Cavalli’s debut as an opera composer occurred in the same year he won his post at San Marco. At first, he was an impresario and administrator as well as a composer. At Venice’s first opera house, the Teatro San Cassiano, Cavalli formed a company with a librettist, singer and dancing-master. Despite some initial financial problems, Cavalli’s troupe began to dominate the nascent opera industry. In the 1640s, Cavalli began working with a series of great librettists including Giovanni Francesco Busenello, then a member of the highly influential Accademia degli Incogniti, and his long-time collaborator, the brilliant Giovanni Faustini. Cavalli’s Egisto (1643) was the first of a series of runaway successes, being performed north of the Alps as well as all over the Italian peninsula. More spectacularly successful still was Cavalli’s setting of Cicognini’s Giasone (1649). Performances of this work quickly spread to almost every opera house in Europe.
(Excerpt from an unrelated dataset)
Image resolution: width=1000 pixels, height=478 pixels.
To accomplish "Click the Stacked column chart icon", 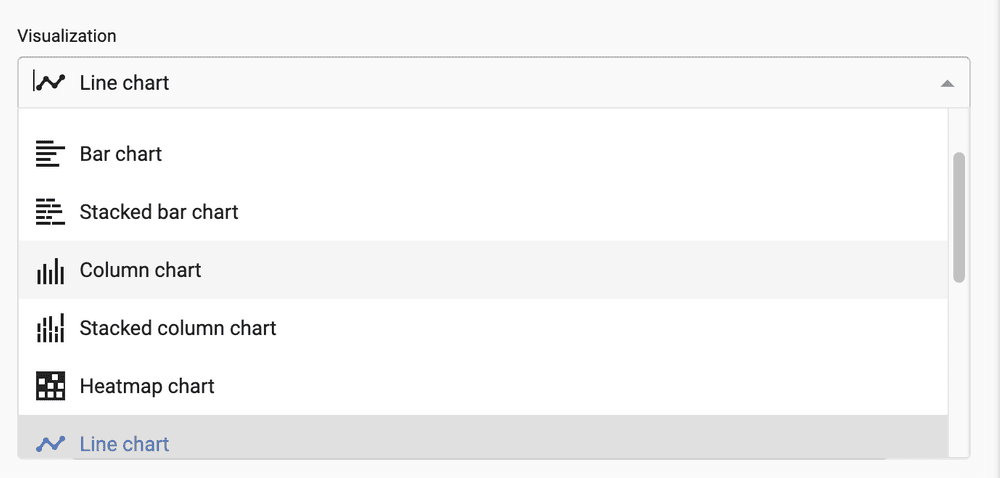I will pos(50,328).
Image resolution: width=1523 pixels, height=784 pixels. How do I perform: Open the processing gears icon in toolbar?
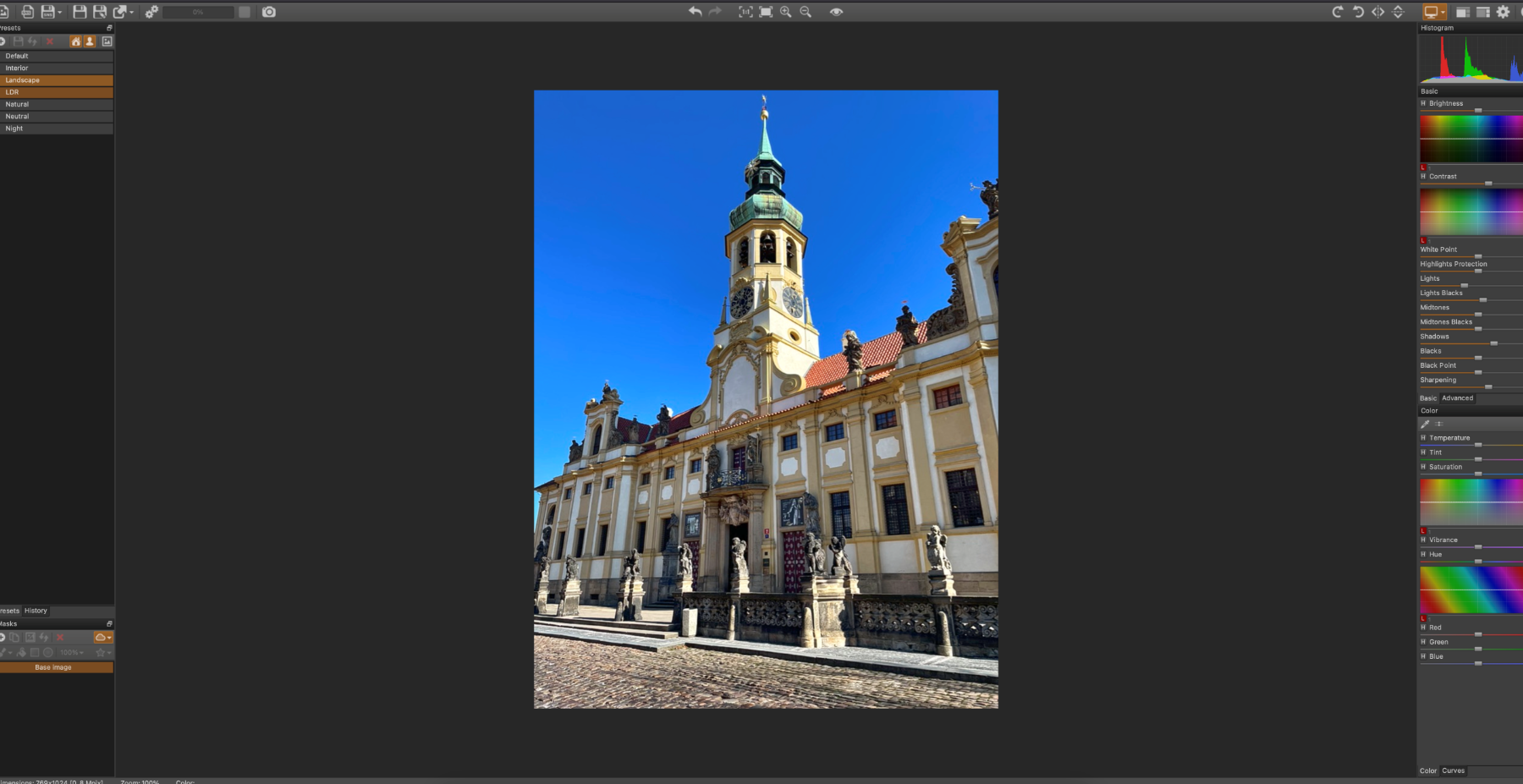151,12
Cavalli’s fame and success led him in the 1660s to Louis XV’s court in Paris, where his work had a lasting influence on Lully. He died wealthy and lauded, his vast collection of scores bequeathed to his best student Caliari – luckily still extant today.
Cavalli and Cicognini’s Giasone is essentially a story about fidelity and the resilience of the human spirit. But it is in the telling of that story that the composer makes the most remarkable choices about how to guide the audience through the startling variety of emotional journeys that take place therein. Cavalli and his librettist have managed to mix the lighter, more romantic-comic side of the adventure (a conniving Medea and an oversexed Giasone) with the melancholy elements of Isifile’s story (an abandoned woman, on the verge of madness over her lost husband).
The opera becomes by turns a charming and slightly risqué romantic adventure, that holds a bittersweet drama in its very loving embrace. There’s a special kind of electricity and theatricality to the juxtaposition of the drama (and its associated element of danger), and the sweetest comedy. Nestled within the charm of Cavalli’s opera is a genuineness of emotion; a searching for dignity from all of the characters. The royals struggle with love and lust, and how power fades in the throes of thrilling emotion. The world of military structure and honour seems to fall into chaos when beautiful women are within sight. Even those who serve the elite (the assistants, ladies-in-waiting and young sailors) can’t resist the allure of the heart (and the flesh!).
Cavalli has created a fascinating and theatrical world of magical battles and well-timed reconciliations, but in a more moving way, it is the battles and reconciliations of the heart that remind us that what we see and hear on stage is not a ‘far away adventure’, but rather an effective and accurate reflection of how we live, behave and love today.